• Yield: Serves 6

  • Time: 30 minutes prep, 40 minutes total


Holley Pearce, my coordinator of chaos and close friend, loves food but doesn’t do much cooking. We met because she dined in one of our restaurants four nights a week. When Holley, who’s from Mississippi, started working with me, her lack of cooking skills became a running joke. One weekend, we had a little gathering at my office, and Pearce (as her friends call her) brought something she called BLT dip. She said it was just something her family had always taken to the beach. Unable to stop myself, I stood by it snacking till all that was left of the dip was a puddle of pink mayonnaise-y bliss.

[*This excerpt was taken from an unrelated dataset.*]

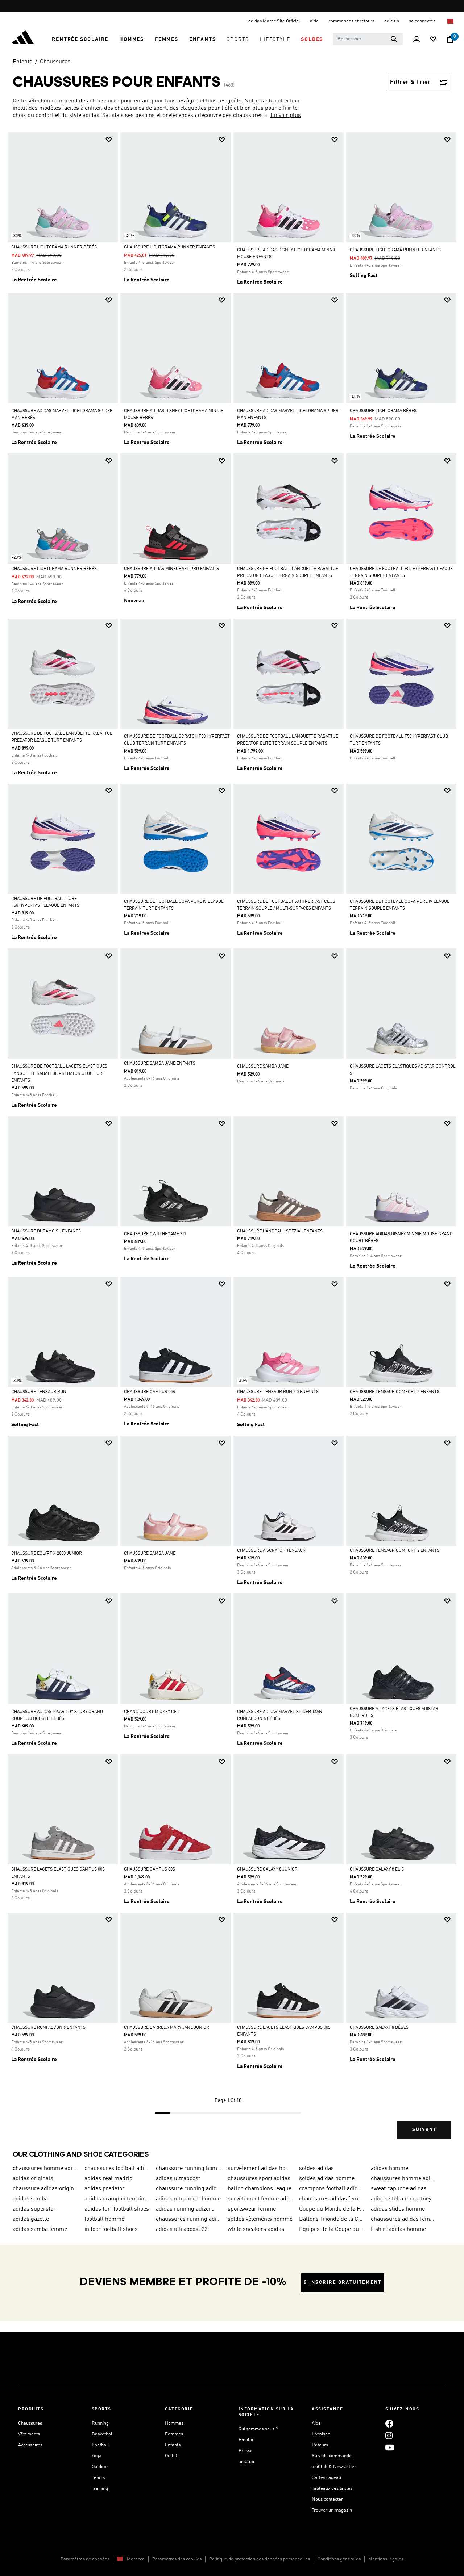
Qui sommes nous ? (258, 2429)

This is not Holley’s version but it is inspired by her spirit and the most majestic combination of flavors out there. I like to go retro and make white-bread triangle toast to serve this on, but you could use any kind of crostini or chip.

Ingrdients

Green Goddess (Makes 1 cup)

  • 1/2 cup mayonnaise

  • 1/2 cup sour cream

  • 1/2 cup picked basil leaves

  • 2 tablespoons picked tarragon leaves

  • 2 tablespoons lemon juice

  • 2 anchovy fillets or 1 teaspoon anchovy paste

  • 1 garlic clove, sliced

  • 1/2 teaspoon granulated sugar

  • 1/4 teaspoon salt

Dip

  • 3 medium tomatoes, small-diced

  • 1 teaspoon salt, divided

  • 1/2 teaspoon granulated sugar

  • 1/2 head heart of Romaine

  • 10 turns of the pepper mill or 1/4 teaspoon black pepper

  • 1 pound smoked bacon, cooked till crisp, then crumbled

  • 1/3 cup thinly sliced scallions, green part only.

Deep Run Roots Deep Run Roots by Vivian Howard

Directions

Make the dressing: Combine everything in the blender and blend until completely smooth and green. Refrigerate till you’re ready to use.

Make and assemble the dip: Toss the tomatoes together with 1/2 teaspoon of salt and the sugar. Set that over a colander to drain for about 30 minutes.

To prep the Romaine, cut off all but ¼ inch of the leafy portion of each piece of lettuce on either side of the stem and reserve that for another use. Chop the Romaine stems into 1/3-inch pieces. You should have about 1 cup Romaine stems.

Set aside about 2 tablespoons sliced scallions and 1/4 cup Romaine stems for garnish. Then in a medium bowl, stir the tomatoes, black pepper, remaining salt, Romaine, and scallions together with the Green Goddess.

To serve, spoon the tomato mixture into a serving bowl. Top with the reserved Romaine stems followed by the bacon. Garnish with the scallions. Serve at room temperature.